Platinum Metals Rev., 2002, 46, (3), 105
3D Platinum Nanoparticle Networks
Assembling nanosized metal particles from their basic components, such as colloids or molecules, into ordered arrays is believed to offer ways of creating new nanostructured materials with properties different to the bulk material. For instance, adding a few hundred atoms or less to electronic or optical devices, allows a single particle to show quantum size effects. A number of nanocrystal superlattices and colloidal networks have already been produced, but the ‘bottom-up’ preparation of nanoparticles to give three-dimensional (3D) structures remains a challenge.
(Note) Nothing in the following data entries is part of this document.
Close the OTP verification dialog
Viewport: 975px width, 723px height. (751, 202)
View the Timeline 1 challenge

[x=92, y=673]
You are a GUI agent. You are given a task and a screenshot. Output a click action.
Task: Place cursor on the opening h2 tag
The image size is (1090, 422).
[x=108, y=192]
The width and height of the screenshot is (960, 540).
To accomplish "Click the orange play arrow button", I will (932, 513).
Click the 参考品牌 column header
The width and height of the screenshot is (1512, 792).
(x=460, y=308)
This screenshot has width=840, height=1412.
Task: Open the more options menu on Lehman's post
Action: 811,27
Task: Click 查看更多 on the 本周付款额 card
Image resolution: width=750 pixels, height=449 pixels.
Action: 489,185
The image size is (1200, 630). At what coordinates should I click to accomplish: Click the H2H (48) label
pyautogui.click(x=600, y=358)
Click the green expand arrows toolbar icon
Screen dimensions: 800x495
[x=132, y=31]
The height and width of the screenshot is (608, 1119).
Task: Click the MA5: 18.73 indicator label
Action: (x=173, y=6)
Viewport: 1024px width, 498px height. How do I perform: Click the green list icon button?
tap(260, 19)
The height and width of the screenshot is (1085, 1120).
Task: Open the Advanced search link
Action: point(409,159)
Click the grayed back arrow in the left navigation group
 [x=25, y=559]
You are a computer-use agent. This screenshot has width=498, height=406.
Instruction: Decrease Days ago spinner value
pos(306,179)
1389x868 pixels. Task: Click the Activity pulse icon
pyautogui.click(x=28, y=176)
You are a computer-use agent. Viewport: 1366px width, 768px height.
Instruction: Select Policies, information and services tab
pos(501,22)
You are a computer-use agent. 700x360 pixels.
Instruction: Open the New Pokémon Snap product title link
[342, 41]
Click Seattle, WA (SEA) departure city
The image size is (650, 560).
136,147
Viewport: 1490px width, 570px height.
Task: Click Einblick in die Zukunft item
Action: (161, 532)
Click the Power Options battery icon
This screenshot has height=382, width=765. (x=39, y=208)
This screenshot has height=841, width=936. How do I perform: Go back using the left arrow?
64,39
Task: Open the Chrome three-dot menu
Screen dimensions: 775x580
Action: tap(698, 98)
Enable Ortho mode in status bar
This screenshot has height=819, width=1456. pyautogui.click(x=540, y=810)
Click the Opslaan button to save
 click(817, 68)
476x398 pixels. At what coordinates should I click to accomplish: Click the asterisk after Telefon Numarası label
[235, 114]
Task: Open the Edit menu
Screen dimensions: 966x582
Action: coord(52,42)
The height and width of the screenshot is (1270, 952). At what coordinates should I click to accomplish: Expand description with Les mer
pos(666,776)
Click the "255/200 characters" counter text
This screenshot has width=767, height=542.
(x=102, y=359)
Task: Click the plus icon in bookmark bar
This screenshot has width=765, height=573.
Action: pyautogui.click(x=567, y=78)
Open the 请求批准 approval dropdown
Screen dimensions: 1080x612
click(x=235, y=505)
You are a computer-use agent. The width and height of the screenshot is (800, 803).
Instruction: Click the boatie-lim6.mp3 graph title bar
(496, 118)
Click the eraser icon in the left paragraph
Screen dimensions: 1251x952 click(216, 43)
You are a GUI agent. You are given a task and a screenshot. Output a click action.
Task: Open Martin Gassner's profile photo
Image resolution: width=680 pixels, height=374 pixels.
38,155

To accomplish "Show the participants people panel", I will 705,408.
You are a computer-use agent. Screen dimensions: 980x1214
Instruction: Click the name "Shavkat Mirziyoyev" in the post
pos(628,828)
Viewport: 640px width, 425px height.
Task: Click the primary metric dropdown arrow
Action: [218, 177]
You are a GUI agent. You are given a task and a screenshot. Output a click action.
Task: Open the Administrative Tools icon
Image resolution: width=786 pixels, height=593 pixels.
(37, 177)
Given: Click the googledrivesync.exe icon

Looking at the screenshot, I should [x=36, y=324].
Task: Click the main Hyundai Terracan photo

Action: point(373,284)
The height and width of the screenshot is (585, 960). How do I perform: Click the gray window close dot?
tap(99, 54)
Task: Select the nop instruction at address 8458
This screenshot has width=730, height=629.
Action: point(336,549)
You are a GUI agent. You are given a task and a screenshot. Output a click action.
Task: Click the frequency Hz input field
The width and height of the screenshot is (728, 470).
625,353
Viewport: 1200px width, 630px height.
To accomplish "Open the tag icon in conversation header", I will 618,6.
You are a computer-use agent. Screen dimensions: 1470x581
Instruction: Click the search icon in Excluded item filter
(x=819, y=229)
Now a team in Germany have produced nanostructured metal/organic networks by cross-linking Al-organic-stabilised Pt nanoparticles with bifunc-tional organic spacer molecules (H. Bönnemann, N. Waldöfner, H.-G. Haubold and T. Vad, Chem. Mater., 2002, 14, (3), 1115-1120). Pt particles were formed by reacting Pt(II) acetylacetonate with Al(CH3)3 at 60°C in Ar, forming an air-sensitive Pt colloid with a Pt:Al ratio of ∼ 1:2. The Pt is thought to be surrounded by a highly reactive protective Shell which allows protonolytic chemical reactions to occur. The colloidal particles can be cross-linked by bifunctional alcohols. Incorporating spacer molecules increases the interparticle distance. This method may thus form the basis for preparing highly ordered networks.